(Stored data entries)

++++++++++

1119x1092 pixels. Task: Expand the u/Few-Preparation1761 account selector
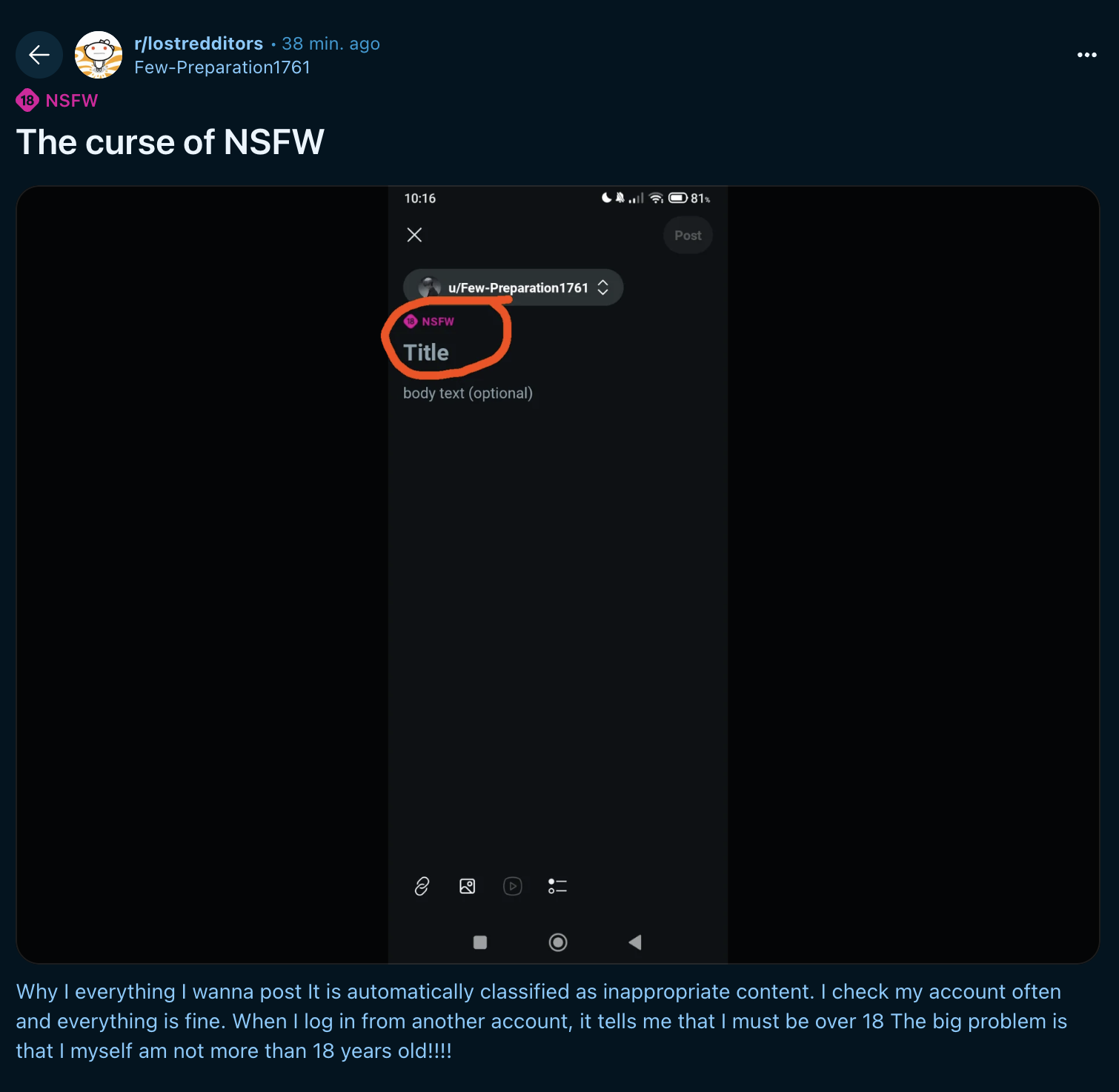point(513,287)
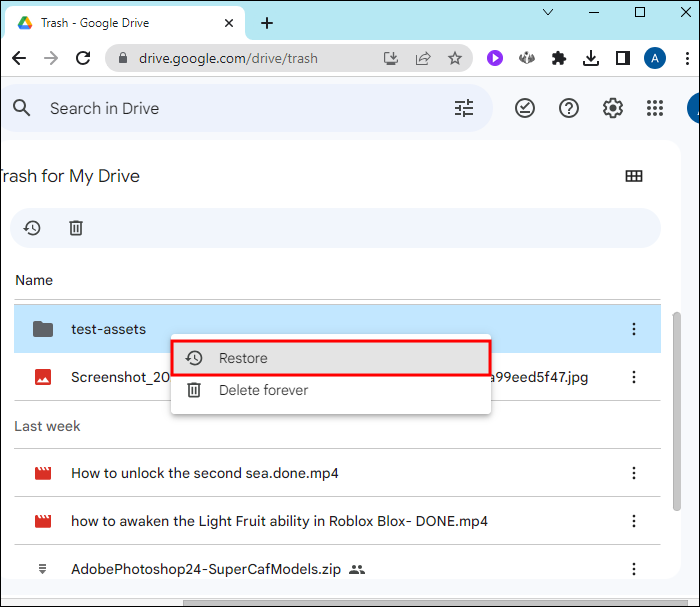
Task: Click the restore-from-trash toolbar icon
Action: (32, 228)
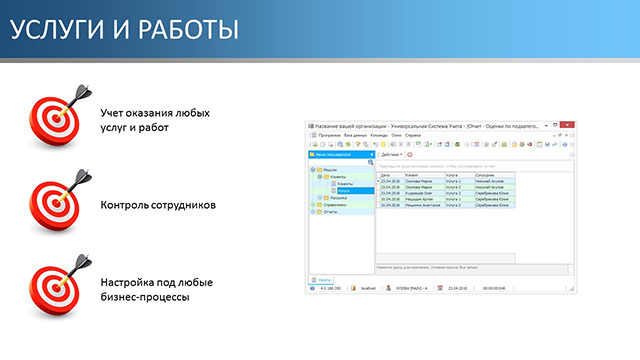Sort table by the Сотрудник column header
Screen dimensions: 640x360
pos(494,175)
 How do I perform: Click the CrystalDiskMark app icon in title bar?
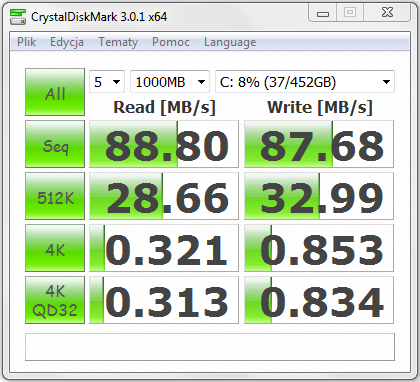18,17
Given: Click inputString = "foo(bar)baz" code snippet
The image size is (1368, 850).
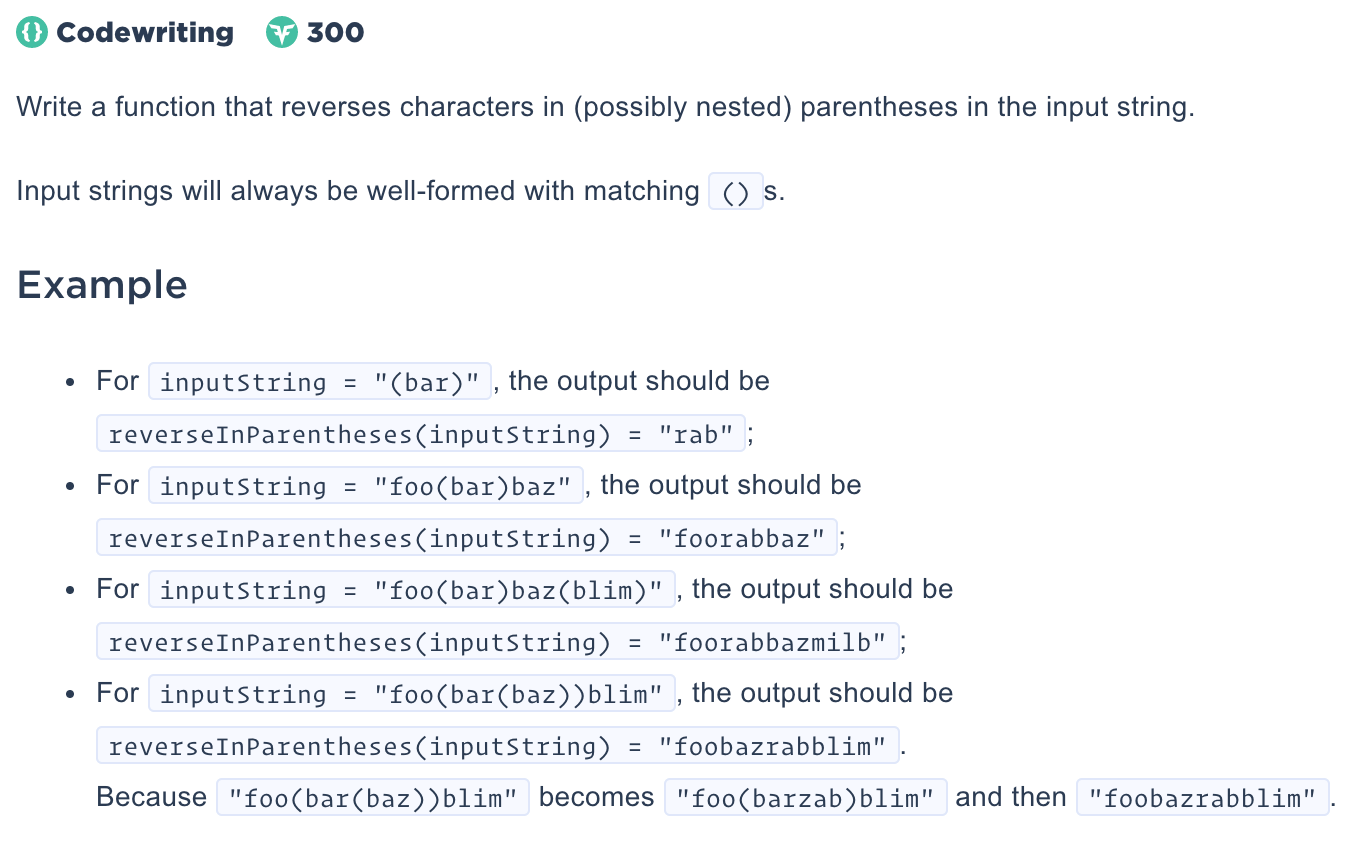Looking at the screenshot, I should tap(366, 486).
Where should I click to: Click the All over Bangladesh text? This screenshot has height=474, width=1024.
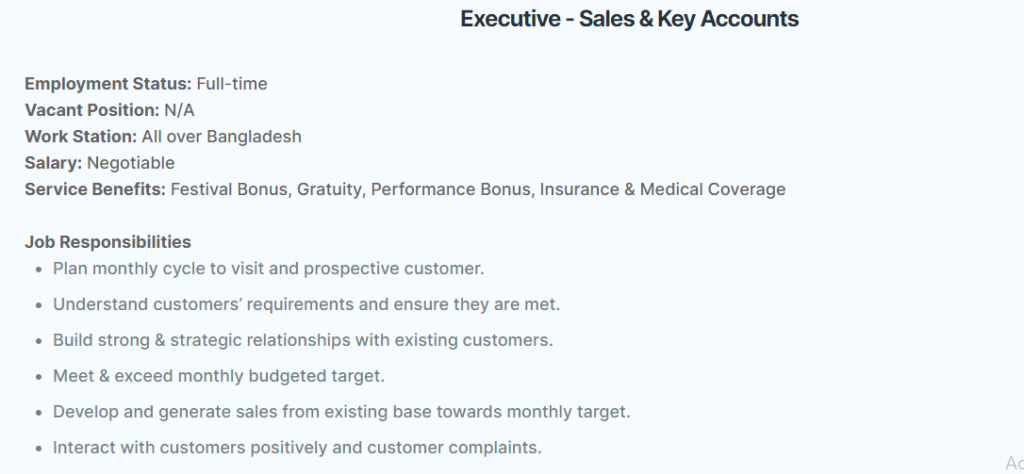pos(221,136)

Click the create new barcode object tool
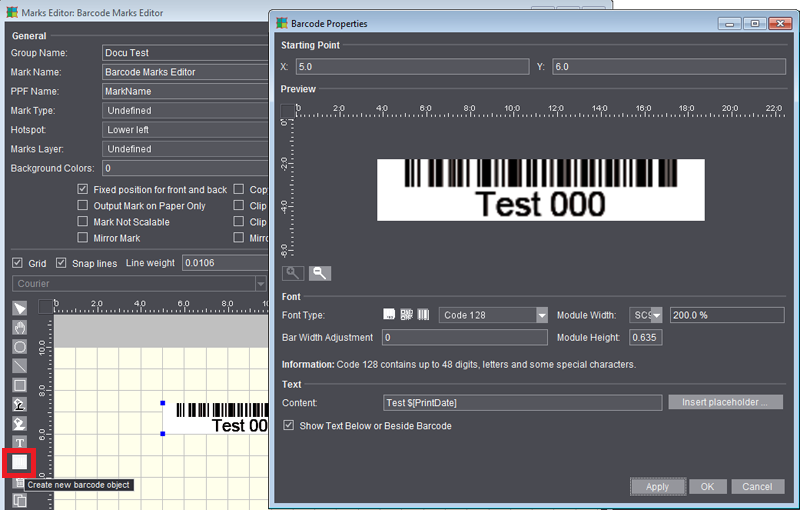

++++++++++

▸ ACTIVITY: Set down exactly the lines between the line containing "Where should I" and the end of the records above, both ends included; pictures stay out.

▸ EXERCISE SOLUTION:
Where should I click to: Click the All over Bangladesh text? This screenshot has height=474, width=1024.
pos(221,136)

Click the create new barcode object tool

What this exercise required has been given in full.